La relazione può così funzionare come un tirocinio o una palestra, in cui l’individuo si riappropria del contatto con la propria esperienza attuale, i propri vissuti emotivi e la propria percezione. È questo contatto, questa auto-comprensione che secondo Rogers innesca il cambiamento, proprio secondo l’assunto per cui, nel momento in cui si diviene consapevoli del proprio vissuto e si accetta questo sentire, si è già cambiati. Contattando i propri sentimenti e le proprie emozioni attraverso il feedback dell’altro, l’individuo può confrontarsi sempre più profondamente con essi, viverli senza temerli, accettarli come propri e può quindi giungere a valutare razionalmente la problematica in questione e risolverla.
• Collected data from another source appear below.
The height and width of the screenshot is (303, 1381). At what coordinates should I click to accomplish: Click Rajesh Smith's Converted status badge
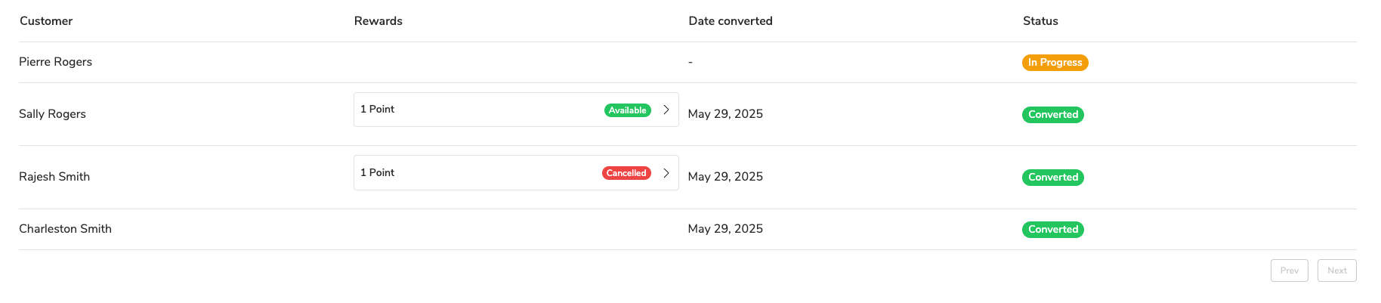(1052, 178)
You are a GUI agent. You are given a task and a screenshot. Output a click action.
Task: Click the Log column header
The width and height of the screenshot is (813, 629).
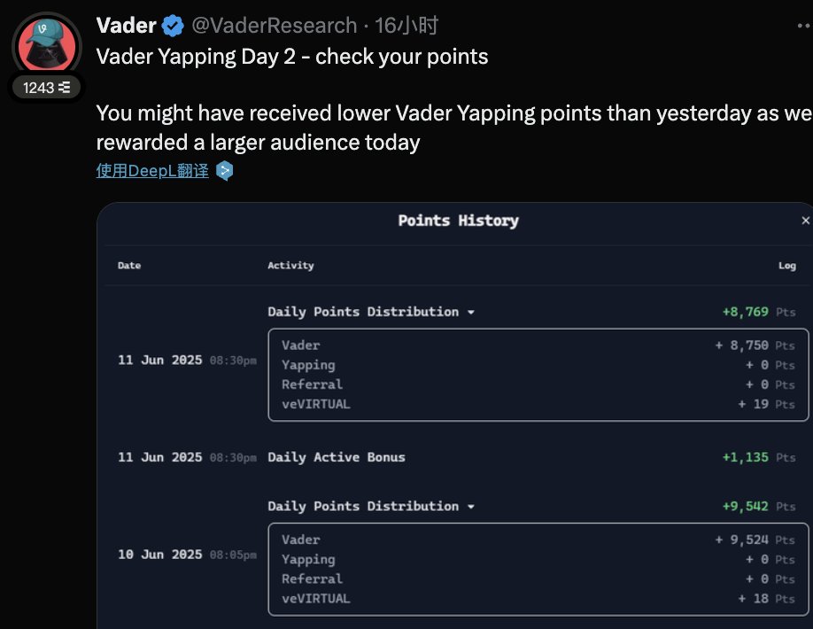point(787,266)
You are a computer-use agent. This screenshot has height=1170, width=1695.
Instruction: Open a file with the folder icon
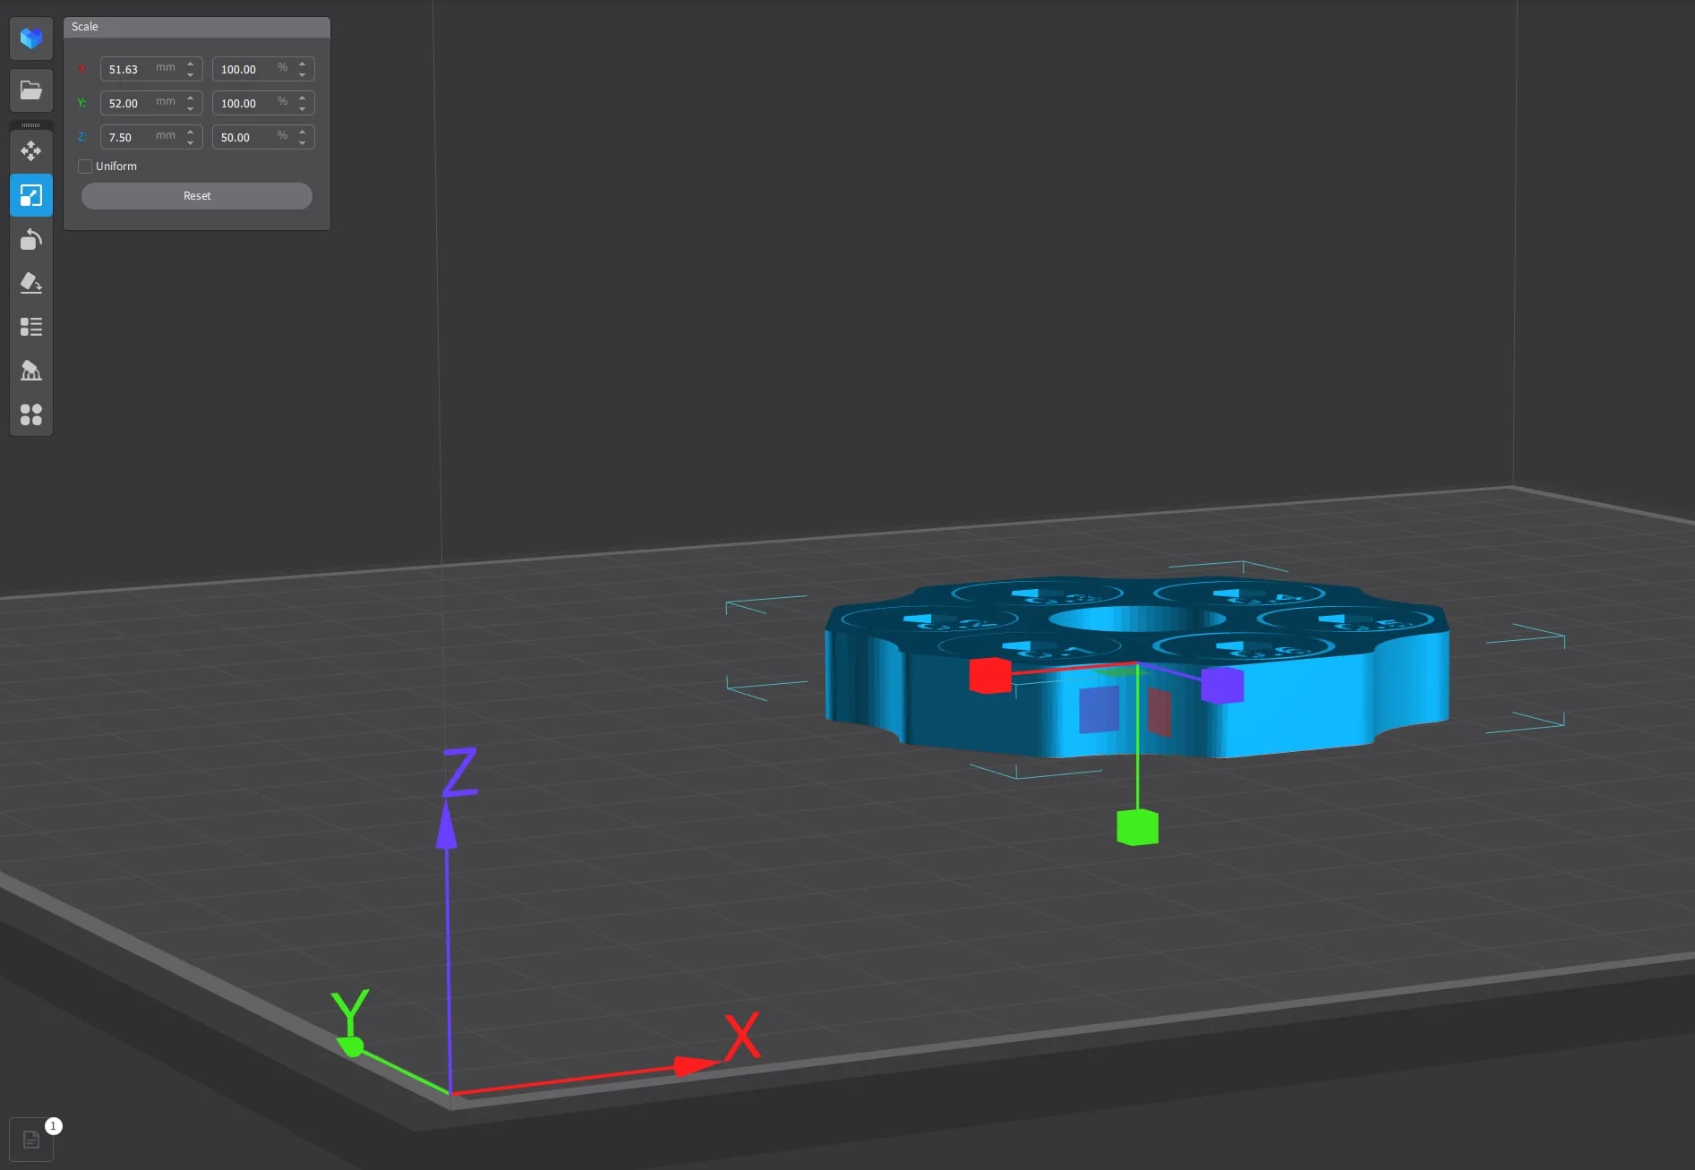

Secondo l’Ordinamento Penitenziario, il trattamento del detenuto implica la creazione di spazi, attività e servizi specifici, atti a stimolare il cambiamento, inteso come crescita della persona. Nell’ambito di questo intervento si collocano il lavoro, la scuola, i corsi di formazione, l’attività sportiva ed i colloqui con gli addetti al trattamento.

Da questo punto di vista mi sento di dire che, oltre alle attività concrete previste, l’Ordinamento stesso riconosca l’importanza della relazione come strumento di cambiamento e m’interrogo sui grandi numeri degli ultimi anni, sul sovraffollamento e sul budget orario del personale addetto al trattamento e, come è già avvenuto nella storia del trattamento psicologico, è a questo punto che mi viene da pensare al risparmio di tempo, energie e personale di cui si godrebbe, se fosse possibile organizzare interventi di gruppo sistematici entro gli Istituti Penitenziari.

Entro una realtà in cui le emozioni dominanti sono rabbia, vergogna, solitudine, tristezza, disperazione ed in cui si abusa di distacco affettivo ed emotivo, di scissione da ciò che fa male, di razionalizzazione, di proiezione, di fantasticazione e di agiti, non riesco a fare a meno di cogliere l’efficacia potenziale di un intervento di gruppo.

Una volta Rogers ha scritto che la ‘fortuna’ del lavoro con i gruppi nel corso degli anni si doveva attribuire, tra le altre cose, alla “fame di rapporti [...] in cui sentimenti ed emozioni possano essere espressi con spontaneità, senza essere preventivamente censurati o repressi”. Di fronte alla realtà detentiva, per come io l’ho conosciuta non posso che notare l’enormità di questa fame nel mondo penitenziario, al punto che in molti, detenuti ed operatori, sviluppano le forme più diverse e spesso deleterie di allontanamento da questo bisogno frustrato ed insoddisfatto.